-- RECORDED DATA follows --
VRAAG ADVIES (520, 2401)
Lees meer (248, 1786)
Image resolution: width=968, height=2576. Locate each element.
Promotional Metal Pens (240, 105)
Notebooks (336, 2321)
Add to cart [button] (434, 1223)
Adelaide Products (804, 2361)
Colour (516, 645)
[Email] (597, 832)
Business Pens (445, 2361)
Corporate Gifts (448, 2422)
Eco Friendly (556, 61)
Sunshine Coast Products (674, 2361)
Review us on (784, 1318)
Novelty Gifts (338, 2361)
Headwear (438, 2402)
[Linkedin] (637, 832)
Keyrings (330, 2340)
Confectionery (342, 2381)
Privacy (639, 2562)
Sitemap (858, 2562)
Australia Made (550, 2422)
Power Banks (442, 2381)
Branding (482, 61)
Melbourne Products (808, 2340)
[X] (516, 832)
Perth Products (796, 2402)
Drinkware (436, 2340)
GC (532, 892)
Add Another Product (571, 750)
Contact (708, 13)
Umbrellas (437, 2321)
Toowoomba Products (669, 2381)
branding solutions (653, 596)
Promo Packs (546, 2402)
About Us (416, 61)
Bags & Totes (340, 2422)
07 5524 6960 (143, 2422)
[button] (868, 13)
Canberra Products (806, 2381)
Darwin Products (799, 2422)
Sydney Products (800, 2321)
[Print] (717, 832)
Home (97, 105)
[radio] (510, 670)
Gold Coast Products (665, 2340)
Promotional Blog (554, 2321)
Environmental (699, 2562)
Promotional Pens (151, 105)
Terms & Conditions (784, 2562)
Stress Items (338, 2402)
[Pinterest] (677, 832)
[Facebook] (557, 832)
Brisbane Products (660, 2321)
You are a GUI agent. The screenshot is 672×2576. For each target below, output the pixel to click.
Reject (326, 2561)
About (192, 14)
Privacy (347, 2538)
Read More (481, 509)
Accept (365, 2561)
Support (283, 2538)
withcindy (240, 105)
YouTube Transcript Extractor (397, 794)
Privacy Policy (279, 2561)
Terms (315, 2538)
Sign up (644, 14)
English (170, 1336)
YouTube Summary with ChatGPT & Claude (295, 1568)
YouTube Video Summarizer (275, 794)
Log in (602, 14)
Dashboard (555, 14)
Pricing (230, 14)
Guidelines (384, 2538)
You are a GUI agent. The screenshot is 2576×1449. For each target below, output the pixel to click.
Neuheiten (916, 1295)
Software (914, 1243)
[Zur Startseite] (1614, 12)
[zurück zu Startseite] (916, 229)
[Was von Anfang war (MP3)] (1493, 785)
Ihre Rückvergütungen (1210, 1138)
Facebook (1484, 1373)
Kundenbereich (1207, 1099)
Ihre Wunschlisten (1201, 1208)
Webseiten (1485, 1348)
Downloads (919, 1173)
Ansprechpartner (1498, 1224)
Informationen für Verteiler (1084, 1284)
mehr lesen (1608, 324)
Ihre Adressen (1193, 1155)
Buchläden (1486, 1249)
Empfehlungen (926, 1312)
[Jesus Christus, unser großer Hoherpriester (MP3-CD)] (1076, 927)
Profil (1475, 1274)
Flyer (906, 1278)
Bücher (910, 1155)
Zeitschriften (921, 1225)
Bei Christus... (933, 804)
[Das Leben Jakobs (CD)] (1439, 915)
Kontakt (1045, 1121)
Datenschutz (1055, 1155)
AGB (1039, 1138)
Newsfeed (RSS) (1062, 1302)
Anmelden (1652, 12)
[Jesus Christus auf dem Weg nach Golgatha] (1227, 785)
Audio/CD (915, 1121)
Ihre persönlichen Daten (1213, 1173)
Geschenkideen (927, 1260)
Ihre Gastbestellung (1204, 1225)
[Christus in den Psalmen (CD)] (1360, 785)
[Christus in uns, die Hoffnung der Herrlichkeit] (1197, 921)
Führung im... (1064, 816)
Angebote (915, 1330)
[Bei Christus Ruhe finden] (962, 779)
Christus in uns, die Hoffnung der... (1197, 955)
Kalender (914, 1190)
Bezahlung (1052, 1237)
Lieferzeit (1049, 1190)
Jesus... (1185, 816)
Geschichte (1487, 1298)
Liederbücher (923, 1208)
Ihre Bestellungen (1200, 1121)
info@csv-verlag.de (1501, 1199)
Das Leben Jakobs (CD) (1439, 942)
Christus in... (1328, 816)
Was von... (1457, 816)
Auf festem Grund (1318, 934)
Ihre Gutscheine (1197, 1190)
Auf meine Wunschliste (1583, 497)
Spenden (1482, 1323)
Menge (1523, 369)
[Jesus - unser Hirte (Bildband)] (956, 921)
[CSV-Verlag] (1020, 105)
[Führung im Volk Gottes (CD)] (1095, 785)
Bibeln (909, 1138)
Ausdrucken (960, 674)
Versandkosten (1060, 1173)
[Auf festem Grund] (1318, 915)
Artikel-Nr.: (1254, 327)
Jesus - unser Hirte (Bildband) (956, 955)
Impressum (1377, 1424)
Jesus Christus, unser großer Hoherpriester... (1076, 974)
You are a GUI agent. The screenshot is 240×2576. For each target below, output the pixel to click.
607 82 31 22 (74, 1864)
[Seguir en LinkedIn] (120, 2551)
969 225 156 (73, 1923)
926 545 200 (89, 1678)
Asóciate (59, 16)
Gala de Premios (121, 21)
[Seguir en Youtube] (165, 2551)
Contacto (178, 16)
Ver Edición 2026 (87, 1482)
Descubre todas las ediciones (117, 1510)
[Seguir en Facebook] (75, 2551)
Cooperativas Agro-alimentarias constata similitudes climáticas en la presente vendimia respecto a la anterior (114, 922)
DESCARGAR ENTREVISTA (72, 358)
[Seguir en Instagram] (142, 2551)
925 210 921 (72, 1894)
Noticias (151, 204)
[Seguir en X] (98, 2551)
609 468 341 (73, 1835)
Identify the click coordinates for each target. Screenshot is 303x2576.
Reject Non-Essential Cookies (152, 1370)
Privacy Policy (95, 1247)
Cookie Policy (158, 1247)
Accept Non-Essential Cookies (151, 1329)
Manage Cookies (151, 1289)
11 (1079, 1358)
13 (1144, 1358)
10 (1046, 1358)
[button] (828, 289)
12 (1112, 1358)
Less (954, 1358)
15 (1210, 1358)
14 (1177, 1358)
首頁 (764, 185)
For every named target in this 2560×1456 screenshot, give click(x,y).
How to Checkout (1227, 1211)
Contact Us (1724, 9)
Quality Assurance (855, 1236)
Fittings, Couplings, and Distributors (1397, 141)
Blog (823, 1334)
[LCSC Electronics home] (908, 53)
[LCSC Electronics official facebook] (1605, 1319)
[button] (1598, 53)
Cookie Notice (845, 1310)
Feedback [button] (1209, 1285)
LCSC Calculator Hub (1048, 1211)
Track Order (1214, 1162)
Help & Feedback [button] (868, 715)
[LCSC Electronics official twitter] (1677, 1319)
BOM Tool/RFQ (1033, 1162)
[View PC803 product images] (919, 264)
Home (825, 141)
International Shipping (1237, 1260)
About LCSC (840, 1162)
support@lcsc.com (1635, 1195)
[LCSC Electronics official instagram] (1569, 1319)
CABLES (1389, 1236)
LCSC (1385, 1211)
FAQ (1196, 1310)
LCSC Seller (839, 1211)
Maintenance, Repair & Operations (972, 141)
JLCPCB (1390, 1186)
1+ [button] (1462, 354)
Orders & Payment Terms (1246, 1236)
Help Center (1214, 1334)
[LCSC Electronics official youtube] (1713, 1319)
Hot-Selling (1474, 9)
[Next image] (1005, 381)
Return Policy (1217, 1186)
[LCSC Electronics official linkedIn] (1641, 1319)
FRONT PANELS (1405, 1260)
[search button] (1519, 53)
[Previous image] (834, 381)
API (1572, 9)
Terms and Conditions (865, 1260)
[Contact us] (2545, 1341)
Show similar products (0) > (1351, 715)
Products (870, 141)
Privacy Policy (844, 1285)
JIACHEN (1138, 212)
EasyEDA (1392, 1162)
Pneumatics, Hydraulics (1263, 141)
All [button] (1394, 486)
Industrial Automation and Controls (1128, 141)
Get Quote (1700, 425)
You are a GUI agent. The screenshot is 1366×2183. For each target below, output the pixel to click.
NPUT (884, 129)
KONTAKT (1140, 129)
-- RECORDED DATA concluded --
## [PROBLEM TO WORK ON]
Among the lines above, please find those with "Seguir" and copy them.

## [TASK SOLUTION]
[Seguir en LinkedIn] (120, 2551)
[Seguir en Youtube] (165, 2551)
[Seguir en Facebook] (75, 2551)
[Seguir en Instagram] (142, 2551)
[Seguir en X] (98, 2551)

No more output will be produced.